Dear President-Elect Obama,
We hope you had a Merry Christmas. As immigration lawyers and immigration attorneys we would like to extend our season's greetings to you and your family. We know you had a great year in 2008 and you earned it. But many Americans had a jobless Christmas this year. From the nation capital, Washington, DC, to the heartland of Cleveland and Columbus, Ohio to the motor city, Detroit, Michigan we know that Job creation will be your biggest challenge. So let me explain why the H-1B visa cap increase has no negative effect on US Job creation.

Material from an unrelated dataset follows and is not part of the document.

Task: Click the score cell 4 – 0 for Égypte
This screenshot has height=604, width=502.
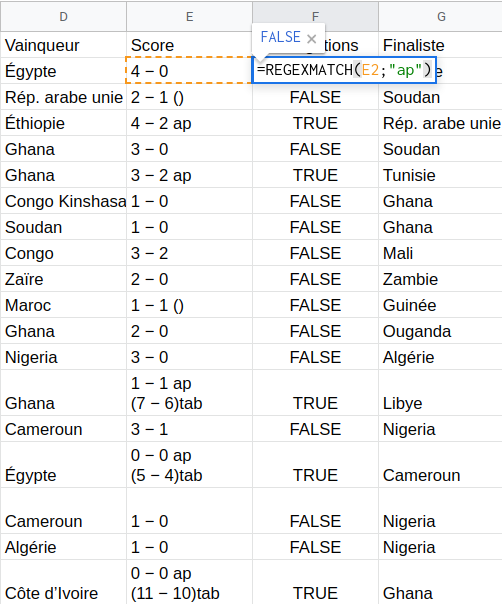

One major concern of opponents of an increase in H-1B visas is that holders of these visas are taking jobs away from U.S. workers. However, this argument is based on a misconception of the process involved in issuing H-1B visas and the reasons why an increase is needed. H-1Bs are issued to holders of a bachelor or higher degree in specialty occupations where there are no available U.S. workers. In general, companies that hire H-1B temporary workers do so in order to grow, not to replace U.S. workers. Those companies are creating jobs.

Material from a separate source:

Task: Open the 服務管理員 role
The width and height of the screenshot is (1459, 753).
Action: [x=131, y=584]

There are checks against using the H-1B program to displace U.S. workers. The H-1B application process involves filing a Labor Condition Application (LCA) with the Department of Labor in which the employer certifies that the wages to be paid to the temporary worker will equal or exceed the prevailing average for the occupation, and that the working conditions will not have an adverse effect on similarly situated U.S. workers, among other things. Also the H-1B program requires companies to confirm that the H-1B workers are not replacing American workers. If some companies are slipping through the cracks and using the H-1B program to take jobs from U.S. workers, that would be a reason for procedural reform, and not a reason to make fewer H-1Bs available.